What you will do
Take the listing below and reproduce it in full. Change nothing.

= = = =

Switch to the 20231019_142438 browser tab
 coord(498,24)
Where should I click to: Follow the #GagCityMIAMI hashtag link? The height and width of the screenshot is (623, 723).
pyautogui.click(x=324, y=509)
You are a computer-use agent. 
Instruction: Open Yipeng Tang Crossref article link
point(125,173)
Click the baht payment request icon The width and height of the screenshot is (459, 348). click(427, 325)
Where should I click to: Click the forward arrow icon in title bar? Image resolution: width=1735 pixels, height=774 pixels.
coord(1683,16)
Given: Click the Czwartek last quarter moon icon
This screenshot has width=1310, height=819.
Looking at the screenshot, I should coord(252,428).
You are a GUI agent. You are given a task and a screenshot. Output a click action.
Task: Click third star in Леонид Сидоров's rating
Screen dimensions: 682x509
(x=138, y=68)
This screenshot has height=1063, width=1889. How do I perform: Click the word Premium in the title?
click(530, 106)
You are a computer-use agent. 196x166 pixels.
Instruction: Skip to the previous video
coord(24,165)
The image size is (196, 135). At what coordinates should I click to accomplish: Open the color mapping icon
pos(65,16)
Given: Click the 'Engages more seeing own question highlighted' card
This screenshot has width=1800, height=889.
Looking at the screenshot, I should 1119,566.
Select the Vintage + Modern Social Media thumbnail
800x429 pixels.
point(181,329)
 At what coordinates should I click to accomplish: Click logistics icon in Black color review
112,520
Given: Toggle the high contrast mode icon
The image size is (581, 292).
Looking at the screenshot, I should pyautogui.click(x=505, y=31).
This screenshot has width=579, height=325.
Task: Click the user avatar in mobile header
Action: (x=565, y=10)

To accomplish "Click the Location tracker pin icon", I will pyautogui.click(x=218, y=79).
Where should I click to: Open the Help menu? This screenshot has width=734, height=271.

= = = =

Response to the task
Switch to the 20231019_142438 browser tab
 coord(498,24)
Where should I click to: Follow the #GagCityMIAMI hashtag link? The height and width of the screenshot is (623, 723).
pyautogui.click(x=324, y=509)
You are a computer-use agent. 
Instruction: Open Yipeng Tang Crossref article link
point(125,173)
Click the baht payment request icon The width and height of the screenshot is (459, 348). click(427, 325)
Where should I click to: Click the forward arrow icon in title bar? Image resolution: width=1735 pixels, height=774 pixels.
coord(1683,16)
Given: Click the Czwartek last quarter moon icon
This screenshot has width=1310, height=819.
Looking at the screenshot, I should coord(252,428).
You are a GUI agent. You are given a task and a screenshot. Output a click action.
Task: Click third star in Леонид Сидоров's rating
Screen dimensions: 682x509
(x=138, y=68)
This screenshot has height=1063, width=1889. How do I perform: Click the word Premium in the title?
click(530, 106)
You are a computer-use agent. 196x166 pixels.
Instruction: Skip to the previous video
coord(24,165)
The image size is (196, 135). At what coordinates should I click to accomplish: Open the color mapping icon
pos(65,16)
Given: Click the 'Engages more seeing own question highlighted' card
This screenshot has width=1800, height=889.
Looking at the screenshot, I should 1119,566.
Select the Vintage + Modern Social Media thumbnail
800x429 pixels.
point(181,329)
 At what coordinates should I click to accomplish: Click logistics icon in Black color review
112,520
Given: Toggle the high contrast mode icon
The image size is (581, 292).
Looking at the screenshot, I should pyautogui.click(x=505, y=31).
This screenshot has width=579, height=325.
Task: Click the user avatar in mobile header
Action: (x=565, y=10)

To accomplish "Click the Location tracker pin icon", I will pyautogui.click(x=218, y=79).
Where should I click to: Open the Help menu? This screenshot has width=734, height=271.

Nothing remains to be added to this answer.